- **ИСХОДНЫЕ ДАННЫЕ**
::::
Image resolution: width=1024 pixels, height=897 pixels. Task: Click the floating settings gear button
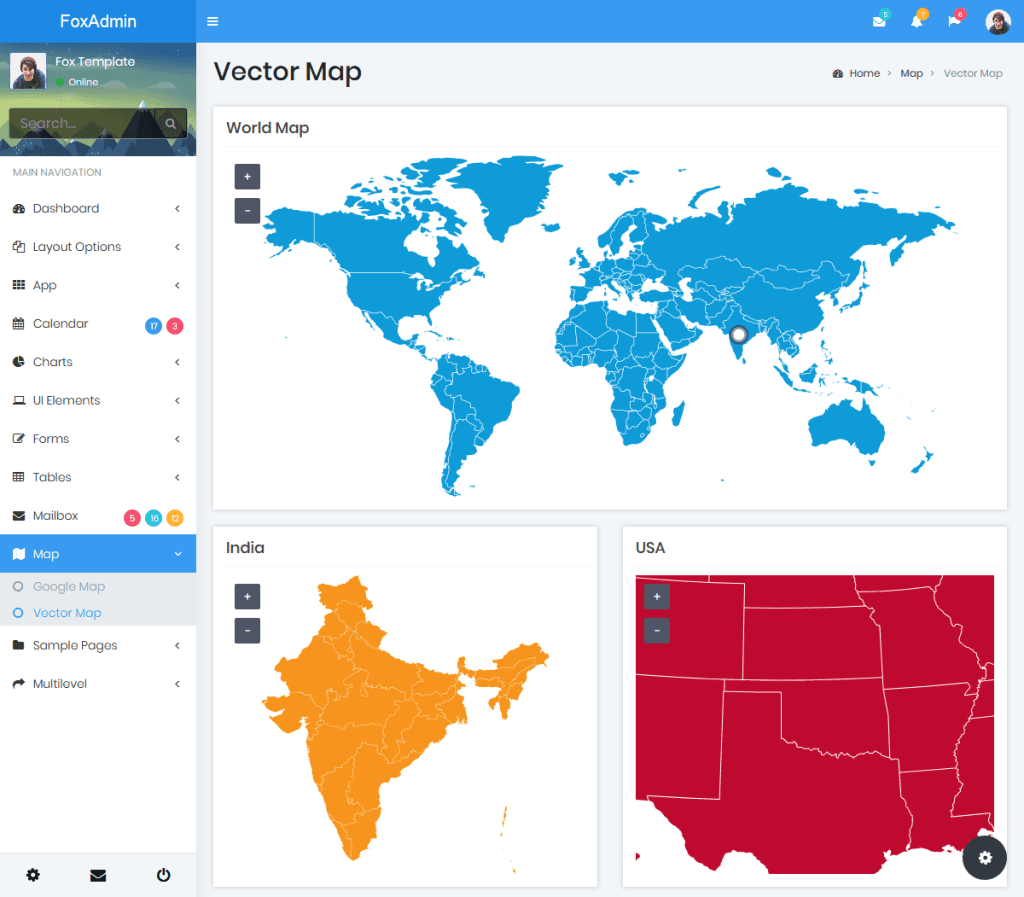pos(984,857)
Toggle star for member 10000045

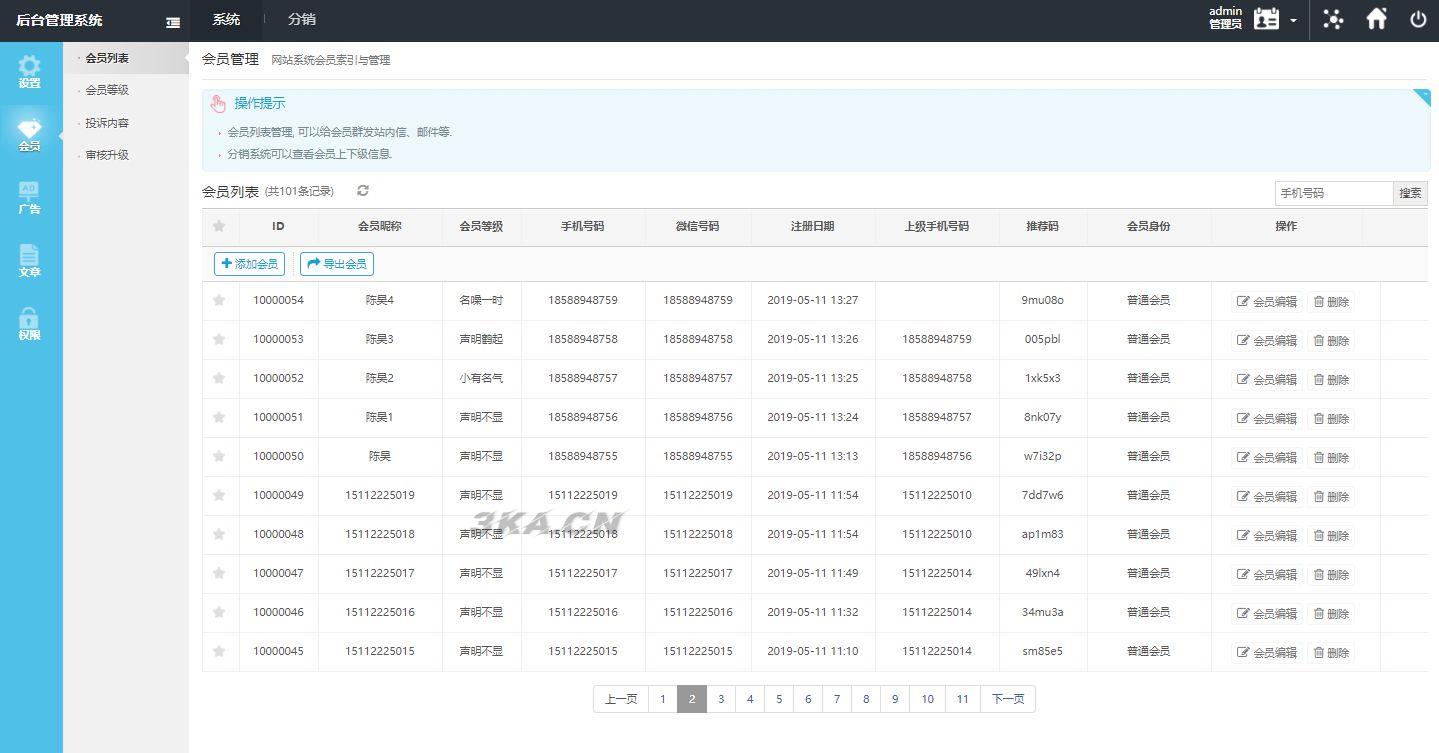pos(219,651)
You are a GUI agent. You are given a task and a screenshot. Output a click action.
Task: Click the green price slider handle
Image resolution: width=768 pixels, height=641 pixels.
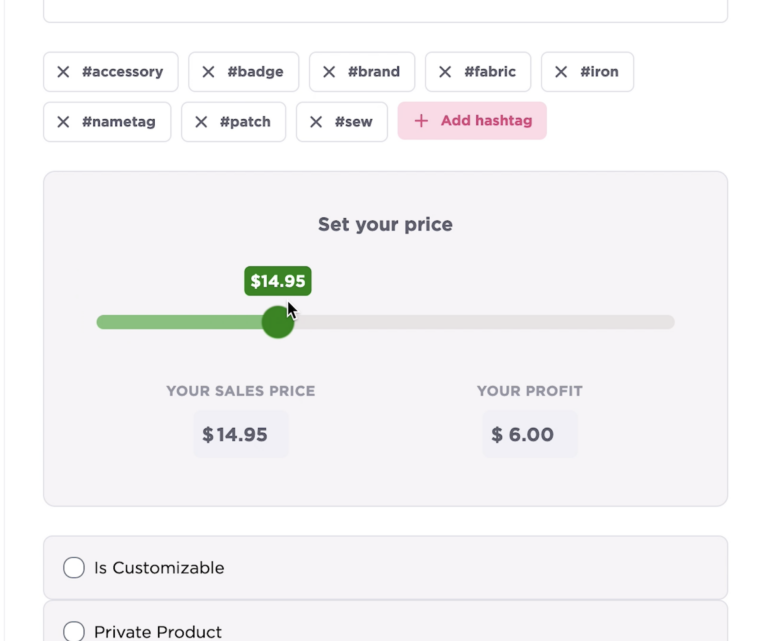coord(278,322)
::::
Перепишите все записи, заменив «Image resolution» на «Screenshot resolution» и ничего больше не меняя. Изображения в ответ не включайте.

- **РЕЗУЛЬТАТ**
Screenshot resolution: width=1024 pixels, height=897 pixels. Task: Click the floating settings gear button
pos(984,857)
Toggle star for member 10000045

pos(219,651)
You are a GUI agent. You are given a task and a screenshot. Output a click action.
Task: Click the green price slider handle
Screenshot resolution: width=768 pixels, height=641 pixels.
coord(278,322)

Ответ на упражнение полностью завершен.